Patient specific deep learning based segmentation for magnetic resonance guided prostate radiotherapy

BACKGROUND AND PURPOSE: Treatments on combined Magnetic Resonance (MR) scanners and Linear Accelerators (Linacs) for radiotherapy, called MR-Linacs, often require daily contouring. Currently, deformable image registration (DIR) algorithms propagate contours from reference scans, however large shape and size changes can be troublesome. Artificial neural network (ANN) based contouring may alleviate this issue, however generally requires large datasets for training. Mitigating the problem of scarcity of data, we propose patient specific networks trained on a single dataset for each patient, for contouring onto the following datasets in an adaptive MR-Linacworkflow. MATERIALS AND METHODS: MR-scans from 17 prostate patients treated on an MR-Linac with contours of Clinical Target Volume (CTV), bladder and rectum were utilized. U-net shaped models were trained based on the image from the first fraction of each patient, and subsequently applied onto the following treatment images.
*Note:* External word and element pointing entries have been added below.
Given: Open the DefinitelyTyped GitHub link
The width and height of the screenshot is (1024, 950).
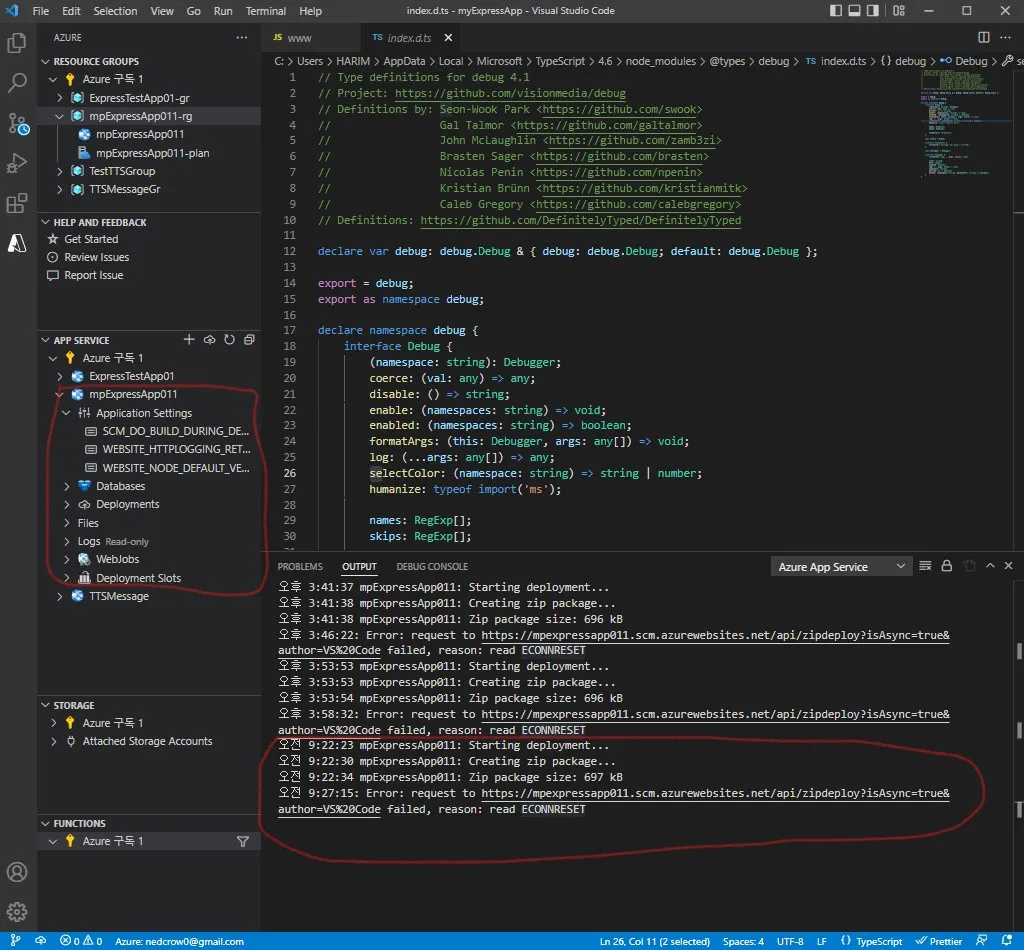Looking at the screenshot, I should 580,220.
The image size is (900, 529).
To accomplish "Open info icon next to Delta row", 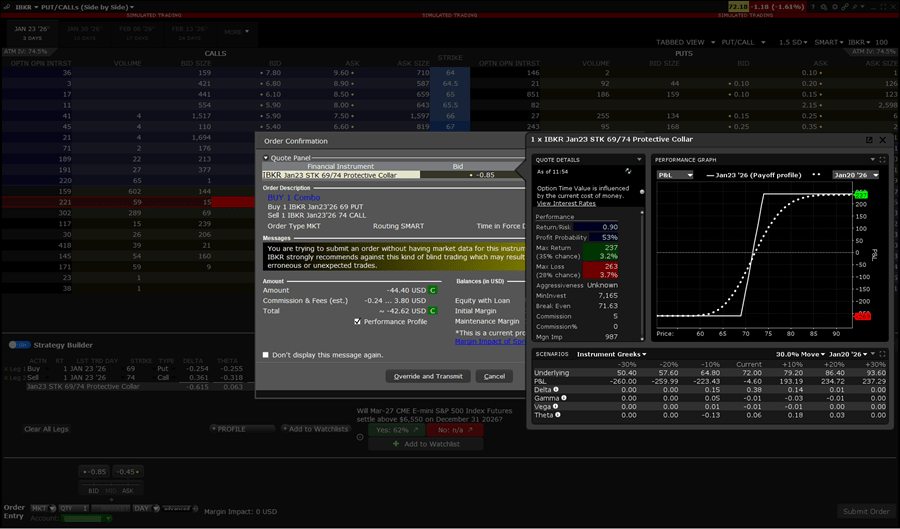I will click(x=556, y=390).

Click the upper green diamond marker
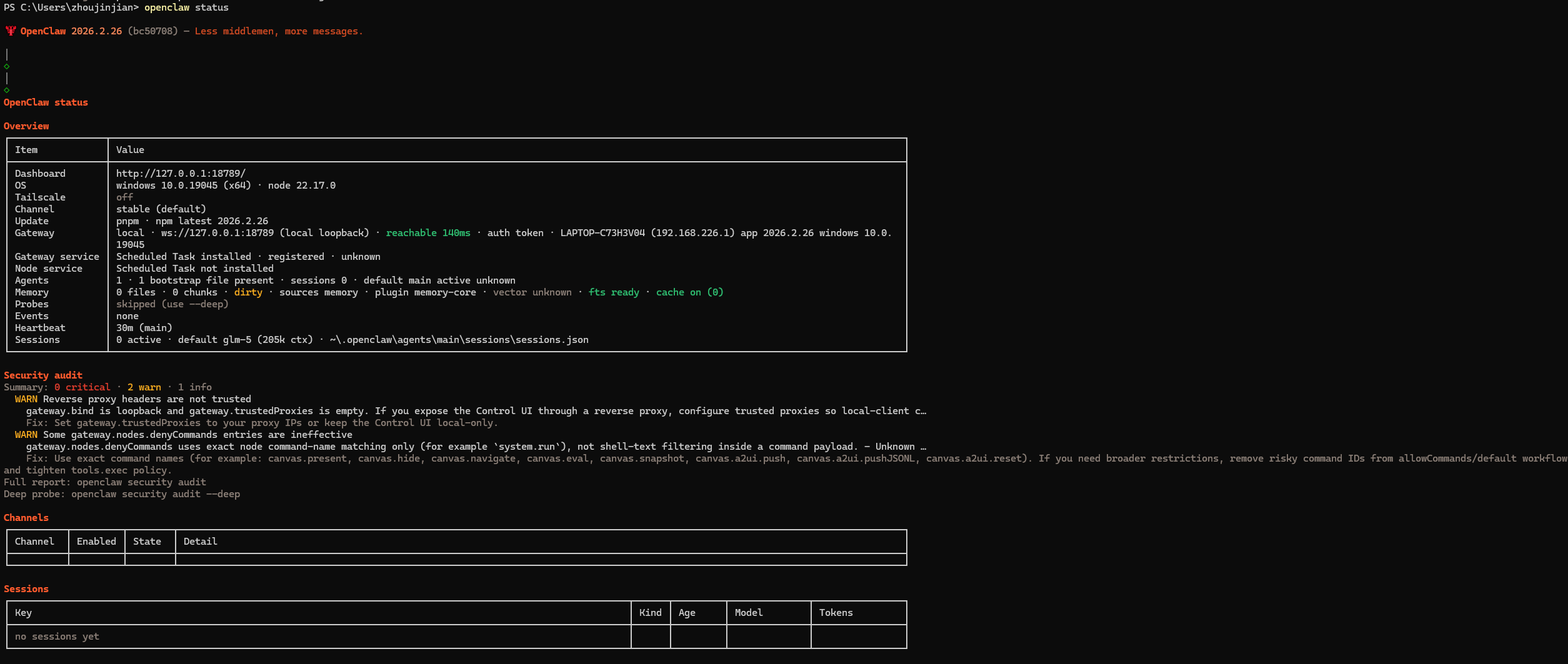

Results were compared with manual contours in terms of the Dice coefficient and Added Path Length (APL). As benchmark, contours propagated through the clinical DIR algorithm were similarly evaluated. RESULTS: In Dice coefficient the ANN output was 0.92 ± 0.03, 0.93 ± 0.07 and 0.84 ± 0.10 while for DIR 0.95 ± 0.03, 0.93 ± 0.08, 0.88 ± 0.06 for CTV, bladder and rectum respectively. Similarly, APL where 3109 ± 1642, 7250 ± 4234 and 5041 ± 2666 for ANN and 1835 ± 1621, 7236 ± 4287 and 4170 ± 2920 voxels for DIR. CONCLUSIONS: Patient specific ANN models trained on images from the first fraction of a prostate MR-Linac treatment showed similar accuracy when applied to the subsequent fraction images as a clinically implemented DIR method.